#### What you should do
The line containing "You are a GUI" marks the end; return exactly every line from the start of the records up to and including it, but no pictures.

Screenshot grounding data
━━━━━━
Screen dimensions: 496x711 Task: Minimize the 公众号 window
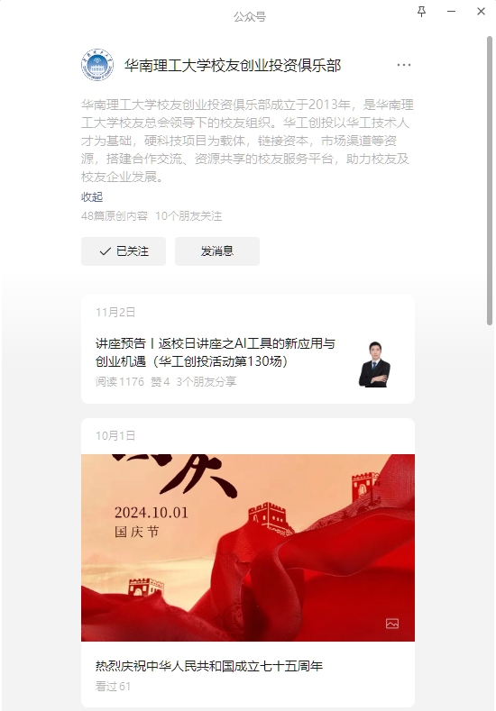click(x=451, y=12)
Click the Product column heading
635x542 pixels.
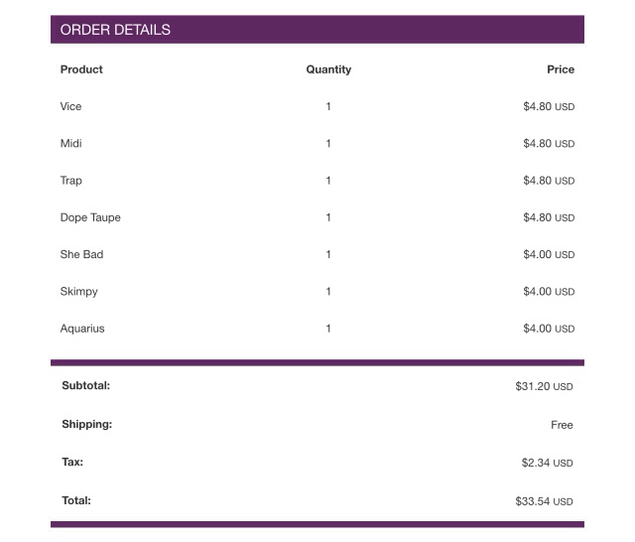(x=81, y=69)
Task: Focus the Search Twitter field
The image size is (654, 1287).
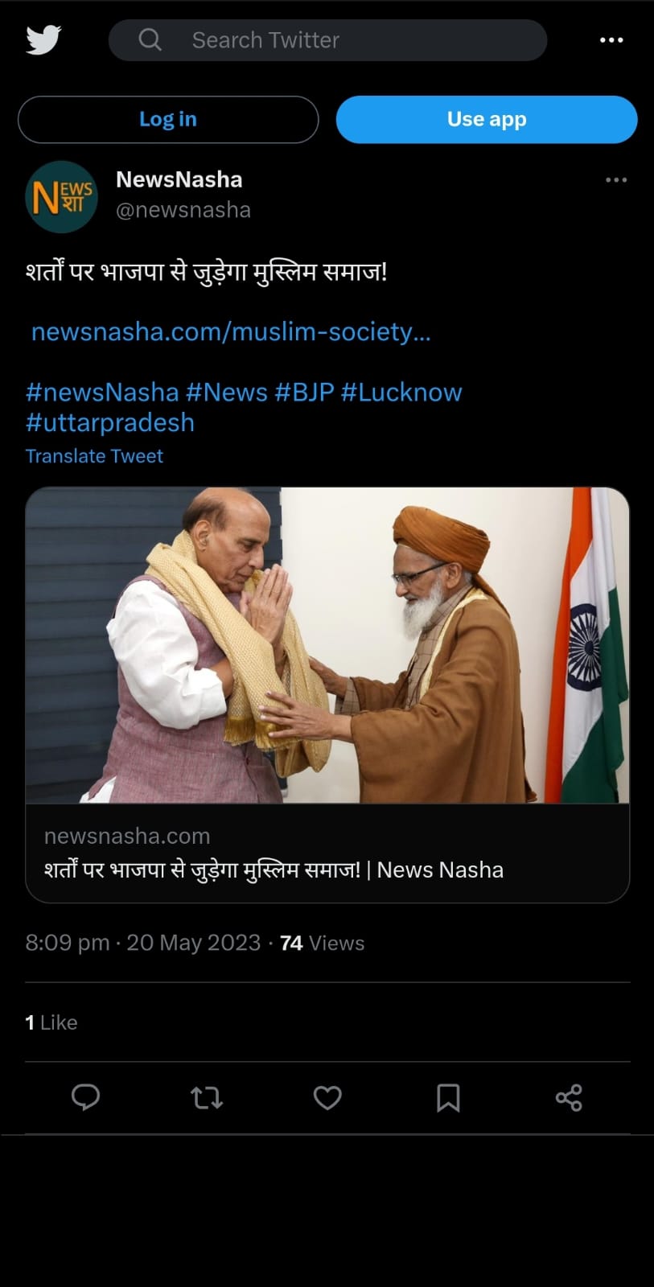Action: point(328,40)
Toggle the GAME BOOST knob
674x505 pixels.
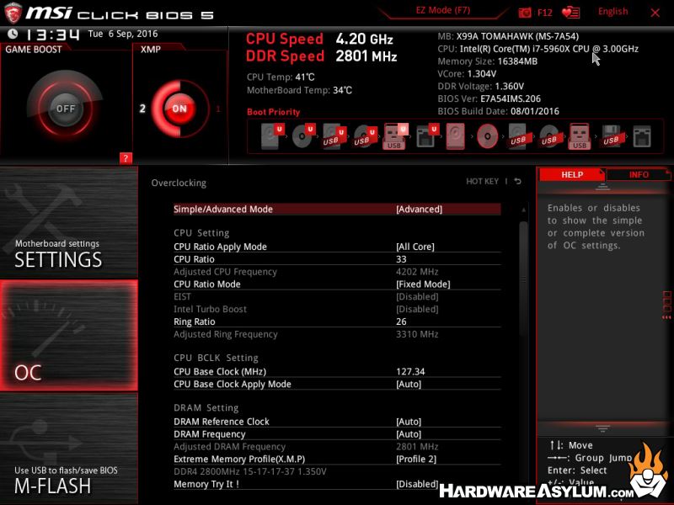coord(66,109)
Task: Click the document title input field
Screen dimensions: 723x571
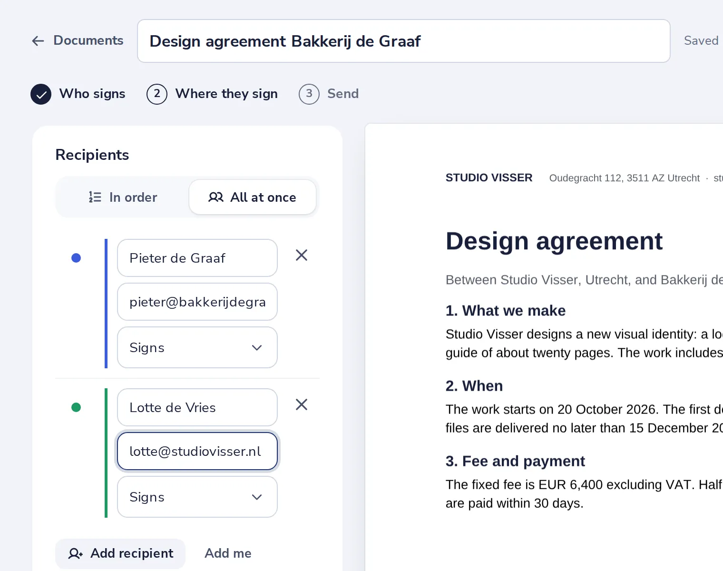Action: click(x=404, y=41)
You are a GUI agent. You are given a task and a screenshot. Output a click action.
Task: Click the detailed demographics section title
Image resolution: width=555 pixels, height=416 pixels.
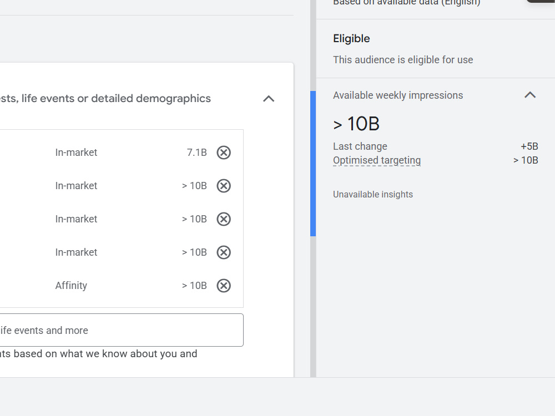105,98
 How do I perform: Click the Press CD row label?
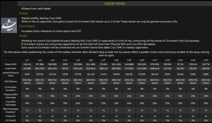[x=11, y=116]
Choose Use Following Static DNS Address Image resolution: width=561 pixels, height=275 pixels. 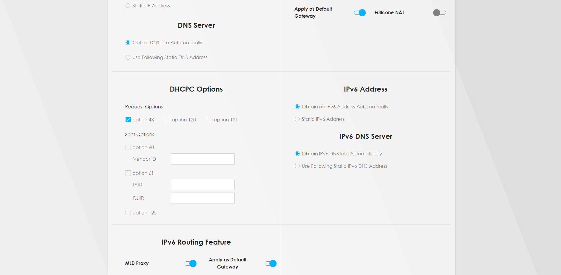click(x=128, y=57)
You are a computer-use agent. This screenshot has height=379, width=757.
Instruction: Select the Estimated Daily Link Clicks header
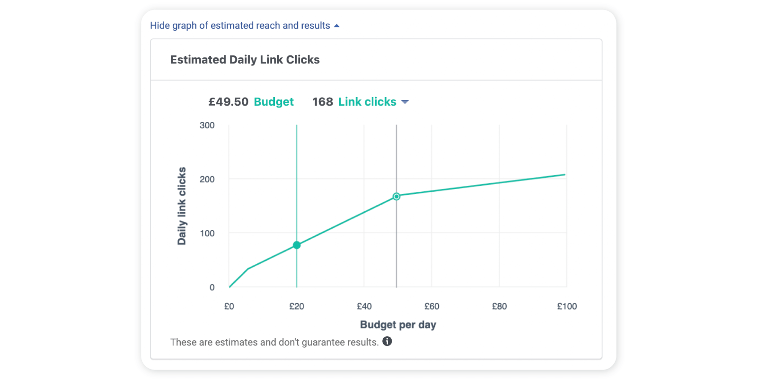click(x=245, y=60)
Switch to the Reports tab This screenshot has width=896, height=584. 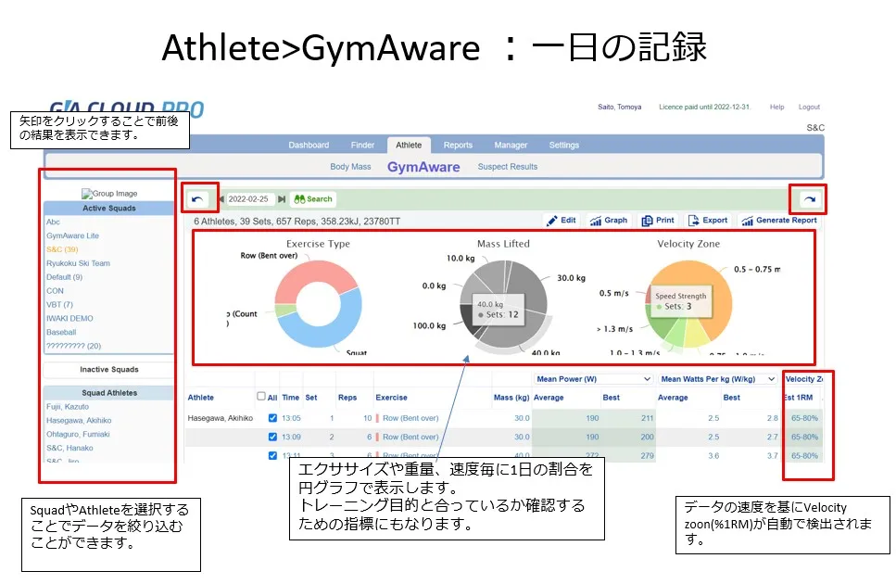pos(458,146)
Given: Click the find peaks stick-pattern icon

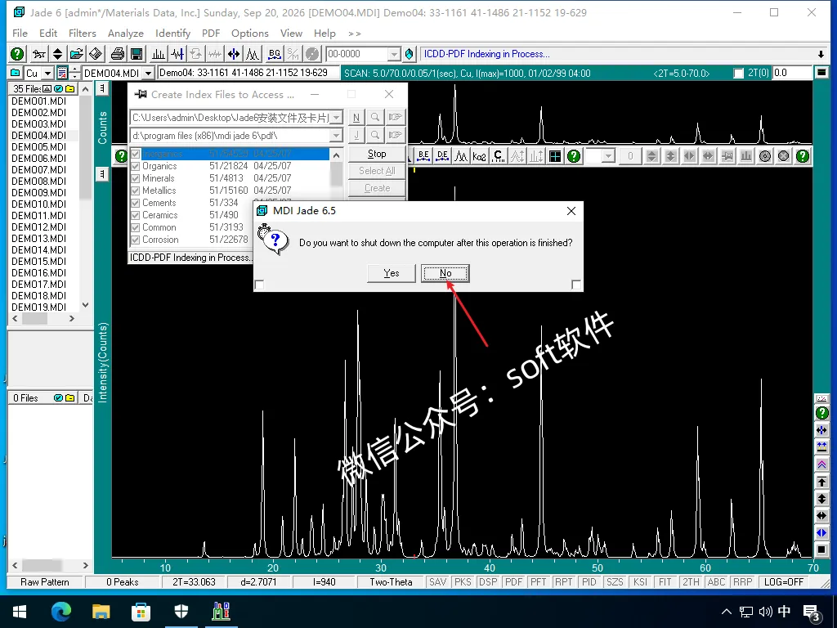Looking at the screenshot, I should coord(159,54).
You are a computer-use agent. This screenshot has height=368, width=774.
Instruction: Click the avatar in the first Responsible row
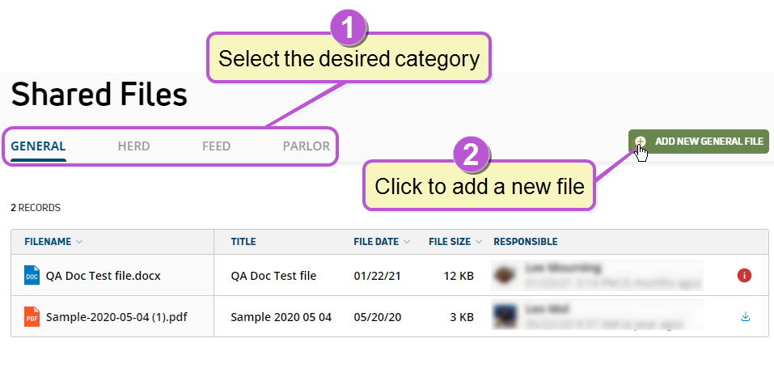pos(505,276)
━━━━━━
#### Response to the task
Screen dimensions: 496x711 Task: Minimize the 公众号 window
click(x=451, y=12)
Click the Product column heading
635x542 pixels.
(x=81, y=69)
Task: Focus the Search Twitter field
The image size is (654, 1287).
Action: point(328,40)
Toggle the GAME BOOST knob
674x505 pixels.
coord(66,109)
Task: Click the document title input field
Screen dimensions: 723x571
Action: click(x=404, y=41)
You are a GUI agent. You are given a task and a screenshot. Output a click action.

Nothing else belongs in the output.